Stored data entries

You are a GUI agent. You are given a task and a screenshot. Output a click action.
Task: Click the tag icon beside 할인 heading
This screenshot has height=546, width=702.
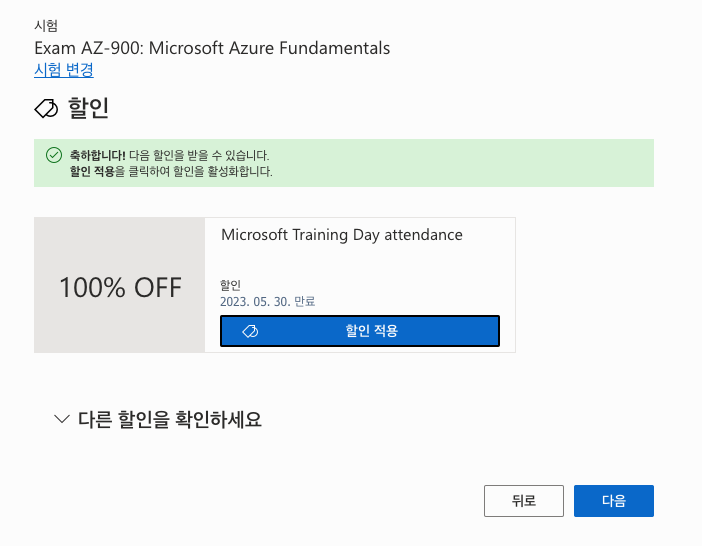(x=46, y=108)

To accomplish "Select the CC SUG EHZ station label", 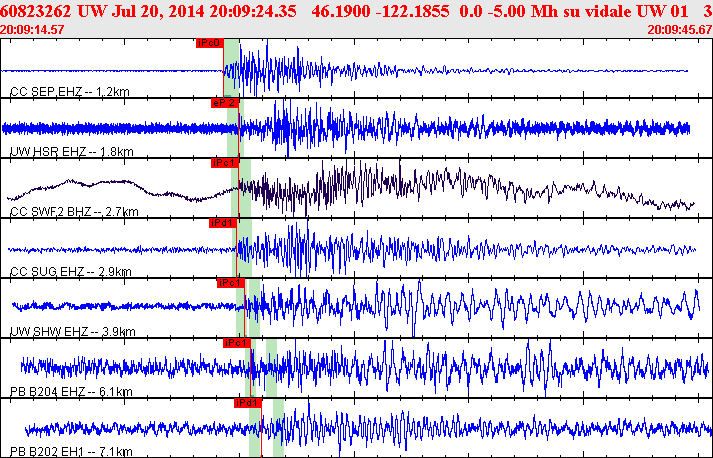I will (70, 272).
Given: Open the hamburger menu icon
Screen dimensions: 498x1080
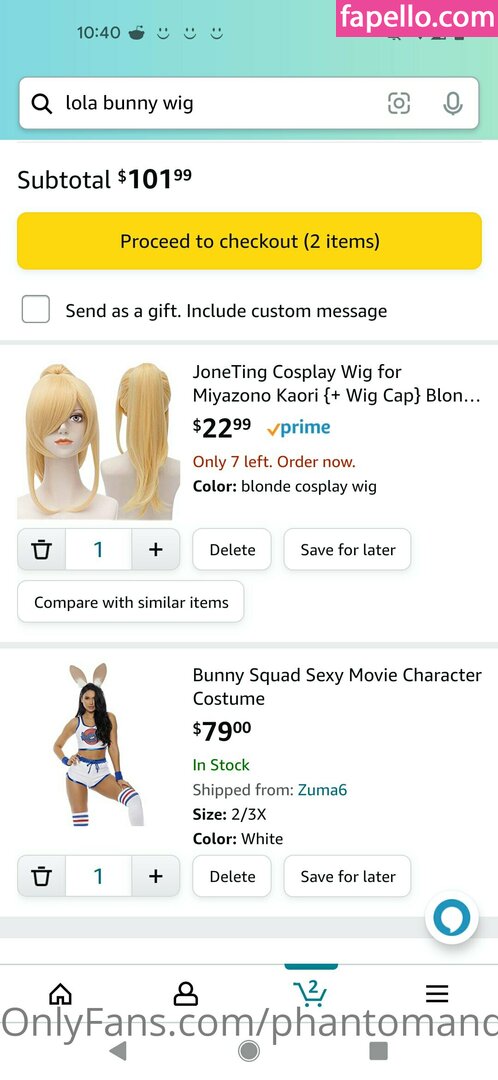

* [Requirement]: Wherever "icon" turns up in the records, copy the whole line.

* [Response for this exercise]:
Task: Click the tag icon beside 할인 heading
Given: Open the hamburger menu icon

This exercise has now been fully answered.